Study text:
****************************************
Synopsis of analysis:

This analysis was performed to determine how gene families determined by OrthoFinder
correspond to previously determined ohnologs to explore whether OrthoFinder may or may
not be over-splitting known ohnologs into separate gene families.

Analysis is based on previously determined ohnologs, publicly available from here: 
http://ohnologs.curie.fr/
Strict ohnologs were used for this analysis for human, anole, possum, danio, and gar
The main paper reports numbers for human, as they were similar to those of the other four
species. Results for all five species are summarized in the supplementary text.

Step 1 (bash): Ohnolog files are reformatted for easier processing in R. SequenceIDs.txt 
from OrthoFinder is also reformatted so the Ensembl protein IDs can be matched to Ensembl
gene IDs using biomaRt.
****************************************
Exercise instructions:
1 > Render this sentence from the OrthoFinder analysis synopsis in Spanish: "The main paper reports numbers for human, as they were similar to those of the other four species."
2 > In the OrthoFinder analysis synopsis, rewrite the passage from "Analysis is based" to "the supplementary text.", putting "paralogs" wherever "ohnologs" stands.
3 > Continue the OrthoFinder analysis synopsis from its last sentence.

Supplied material:
****************************************
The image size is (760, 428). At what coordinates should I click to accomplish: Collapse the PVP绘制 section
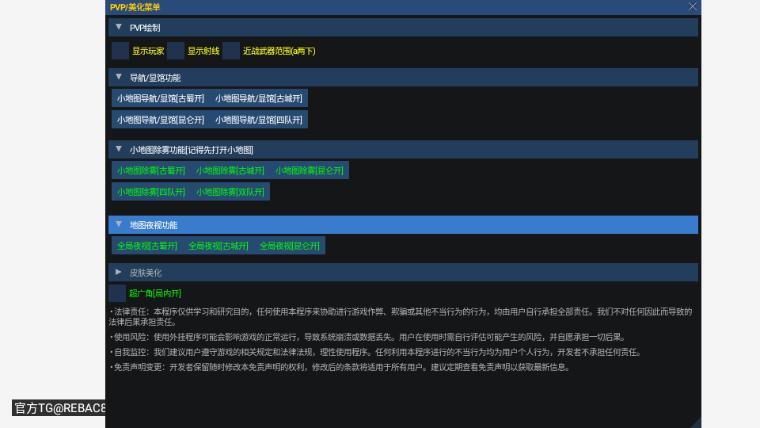(119, 28)
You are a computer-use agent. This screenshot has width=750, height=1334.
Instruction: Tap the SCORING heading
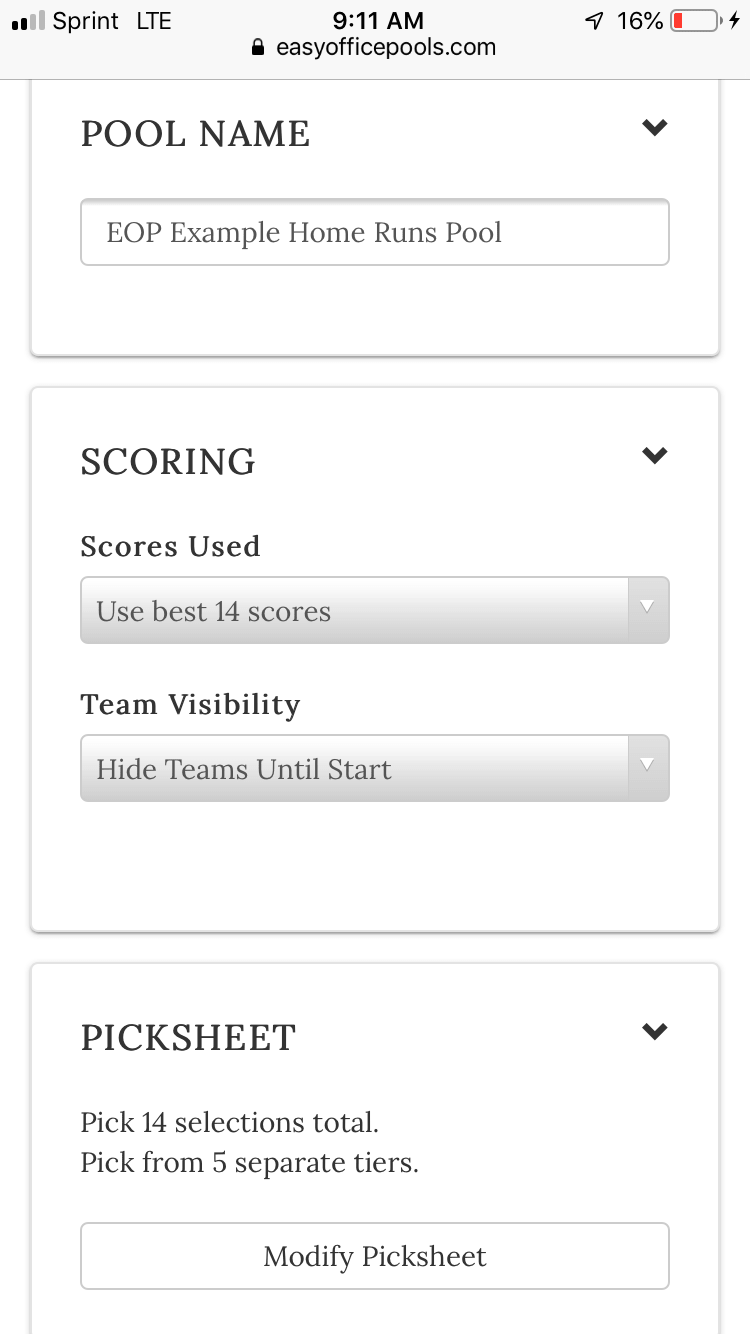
****************************************
Solved problems:
1 > El artículo principal presenta las cifras correspondientes al ser humano, ya que eran similares a las de las otras cuatro especies.

2 >
Analysis is based on previously determined paralogs, publicly available from here: 
http://paralogs.curie.fr/
Strict paralogs were used for this analysis for human, anole, possum, danio, and gar
The main paper reports numbers for human, as they were similar to those of the other four
species. Results for all five species are summarized in the supplementary text.

3 >
Step 2 (R): Ohnolog txt files contain Ensembl gene IDs, while Ensembl proteins were clustered
by OrthoFinder. Hence, to match them up, we use biomaRt to determine the Ensembl gene IDs
for all sequences from OrthoFinder. 

Step 3 (bash): With the linkage between Ensembl gene IDs and protein IDs, IDs are matched 
between the ohnolog files and the orthogroups to determine which ohnologs contain sequences
corresponding to which orthogroups. Oversplit ohnologs will hence match multiple orthogroups.
The number of times an ohnolog is matched to an orthogroup is counted to determine how often
ohnologs appeared in multiple orthogroups.